Max whipped his head back towards Sal’. “You did that trying to shave him?” he asked disbelievingly. Sal’ gave a meek nod of her head. “I have never seen such sloppy use of magic.” Although a comment like that from me probably would have incensed Sal’, she simply hunched in on herself, looking ashamed.
That’s when it hit me. “You are terrible at magic!” I exclaimed, again not thinking before I spoke. Everything fell into place. She hadn’t meant to hit that tree and pull it down on the eldrhim. She was trying to hit the eldrhim and missed, lucking out in killing it when the tree fell on it. It was also why I still hurt after the healing. When she tore up the ground in front of me earlier that day, she probably had intended to knock me off my feet. She couldn’t even control her magic enough to get me “cleaned up” as she put it. No wonder she had failed whatever the Trial was.
Her embarrassment flared back to anger at my words and this time, Max didn’t catch her before her hand flew to the case and what felt like a fist to my chest literally knocked me back on my ass. Okay, maybe she wasn’t that bad with magic.
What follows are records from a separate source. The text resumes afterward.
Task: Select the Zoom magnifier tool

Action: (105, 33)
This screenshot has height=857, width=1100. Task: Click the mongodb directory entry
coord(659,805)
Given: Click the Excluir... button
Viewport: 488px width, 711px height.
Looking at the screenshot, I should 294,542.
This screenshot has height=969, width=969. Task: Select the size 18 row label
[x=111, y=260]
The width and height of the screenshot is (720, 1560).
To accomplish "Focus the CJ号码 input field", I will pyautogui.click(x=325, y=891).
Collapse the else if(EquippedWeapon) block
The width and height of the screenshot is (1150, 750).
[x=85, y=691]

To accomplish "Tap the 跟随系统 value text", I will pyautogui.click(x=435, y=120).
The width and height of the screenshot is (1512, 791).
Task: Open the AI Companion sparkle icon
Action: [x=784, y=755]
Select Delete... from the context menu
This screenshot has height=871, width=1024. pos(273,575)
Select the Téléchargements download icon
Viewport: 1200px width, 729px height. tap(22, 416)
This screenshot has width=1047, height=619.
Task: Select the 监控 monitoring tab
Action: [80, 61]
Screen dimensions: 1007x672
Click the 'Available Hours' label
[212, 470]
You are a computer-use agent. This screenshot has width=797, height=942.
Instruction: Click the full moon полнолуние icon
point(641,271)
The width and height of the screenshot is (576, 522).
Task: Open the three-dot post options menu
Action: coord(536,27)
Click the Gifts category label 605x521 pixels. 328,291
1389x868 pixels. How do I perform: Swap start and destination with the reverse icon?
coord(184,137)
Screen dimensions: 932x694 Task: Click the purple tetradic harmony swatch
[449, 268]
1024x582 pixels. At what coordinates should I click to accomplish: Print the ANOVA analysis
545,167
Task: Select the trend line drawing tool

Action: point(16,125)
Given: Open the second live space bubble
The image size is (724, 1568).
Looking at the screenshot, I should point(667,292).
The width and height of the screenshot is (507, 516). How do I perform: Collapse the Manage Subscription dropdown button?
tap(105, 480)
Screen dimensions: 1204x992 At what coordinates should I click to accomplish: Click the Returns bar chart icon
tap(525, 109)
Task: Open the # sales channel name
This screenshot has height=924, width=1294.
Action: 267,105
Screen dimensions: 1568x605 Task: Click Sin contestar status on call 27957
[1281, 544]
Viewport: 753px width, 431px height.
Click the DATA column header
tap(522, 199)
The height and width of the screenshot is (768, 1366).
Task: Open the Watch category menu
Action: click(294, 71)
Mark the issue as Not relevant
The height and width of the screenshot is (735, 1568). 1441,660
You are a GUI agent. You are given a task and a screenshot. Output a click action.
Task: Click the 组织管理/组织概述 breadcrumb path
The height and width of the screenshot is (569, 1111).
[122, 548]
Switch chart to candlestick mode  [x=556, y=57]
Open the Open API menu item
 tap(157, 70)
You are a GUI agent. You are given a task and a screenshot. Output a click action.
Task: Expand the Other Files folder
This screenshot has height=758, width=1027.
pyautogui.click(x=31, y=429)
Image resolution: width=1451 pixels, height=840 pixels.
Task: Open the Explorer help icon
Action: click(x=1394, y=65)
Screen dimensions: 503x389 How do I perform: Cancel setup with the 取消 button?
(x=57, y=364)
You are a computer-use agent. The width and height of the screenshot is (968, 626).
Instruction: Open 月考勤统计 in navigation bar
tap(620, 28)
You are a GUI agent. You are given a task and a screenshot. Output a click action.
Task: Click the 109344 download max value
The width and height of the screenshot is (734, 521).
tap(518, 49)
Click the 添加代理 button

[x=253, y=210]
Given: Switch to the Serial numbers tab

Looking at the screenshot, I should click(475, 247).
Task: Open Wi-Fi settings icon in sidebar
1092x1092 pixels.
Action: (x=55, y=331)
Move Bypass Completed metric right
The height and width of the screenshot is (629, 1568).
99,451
“How dare you?” she screamed as she stood up, her voice definitely not sounding cute and her lips looking anything but pouty. Then, with a surprised gasp, she fell back onto the tree.
“And stay there this time,” Max commanded in a no-nonsense tone. Max never misses with his magic. “You take a little nap and wake up to everyone acting like gods-forsaken children.” He huffed and jumped onto the tree beside her to take a better look at me.